Disney Trip Hack #2: Think outside the resort
I know I’m going to catch flack for this but in all honesty, if your idea of visiting Disney absolutely MUST involve staying at one of their resorts, you’re already failing to hack your budget. Many Disney bloggers will preach endlessly about how you can save money on resort packages that include food or other amenities, but at the end of the day, they’ve drank a little too much of the Kool-Aid. It is by far MUCH cheaper to stay in a nearby Airbnb or even another hotel. Yes, this goes for families as well.
Again, if staying at the Disney resort is a non-negotiable item on your list of must-haves, there’s nothing wrong with that, but I’ll also just say, from my experience staying at a Disney resort, the rooms aren’t all that nice as far as hotels go. I’m no snob when it comes to hotels but given the room rates, you’re paying much more than you need to for a sub-par room. And at the same time, if you’re doing Disney right, you won’t spend much time in your hotel room — even if you’re there on your honeymoon.

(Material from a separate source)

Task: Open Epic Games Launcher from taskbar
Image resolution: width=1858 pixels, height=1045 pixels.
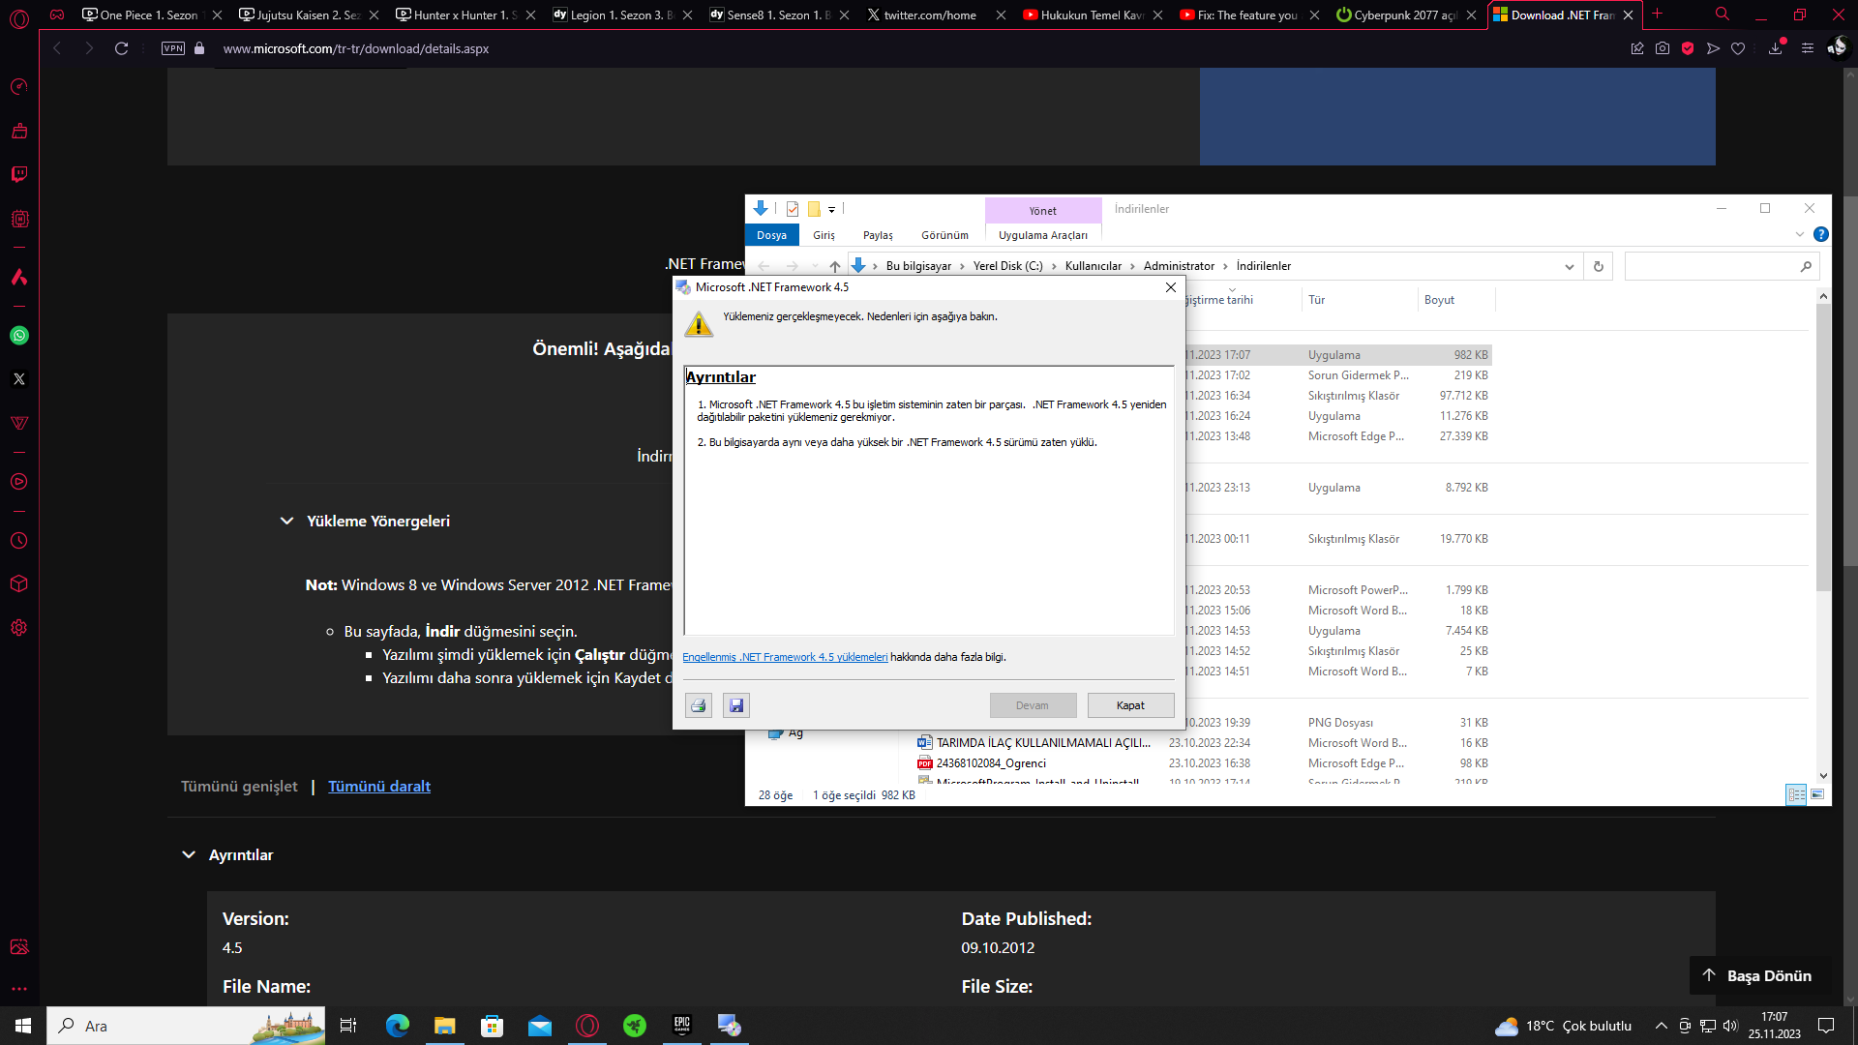Action: pyautogui.click(x=682, y=1026)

But staying somewhere other than a Disney-run property isn’t the only or even the best way to save on accommodations. In fact, why pay for a room at all?
To uplevel this strategy, consider house sitting for local residents as a way to either stay near a Disney park for free or, even better, get paid. In some cases, you may even be able to offset some of the costs of your trip—like your flights or gas getting there depending on where you’re from, or at the very least, the $15 daily cost of Max Passes (a Disneyland/California Adventure-only item) to help you avoid lines.
Along those lines, if you have friends in the areas surrounding the Disney parks you want to visit, stop reading this article and call them. Not only might they have a spare room or couch for you to sleep on — again, all you’ll be doing is sleeping in between trips to the park(s) — but, it’s well-known that Southern California and Florida residents get very deep discounts on tickets so maybe they’ll want to come with you and show you around. (They can’t, however, typically buy you tickets as most of the deals require you to actually be a resident.)
When it comes to a Disney vacation, the key to having an amazing time without going over your budget is planning ahead. From a Disney jar to staying off-site, you’ll be able to have a blast as long as you keep an eye on your bottom line.
More than anything, you’ll need to make sure that you don’t let that Disney magic carry you away to budget Neverland.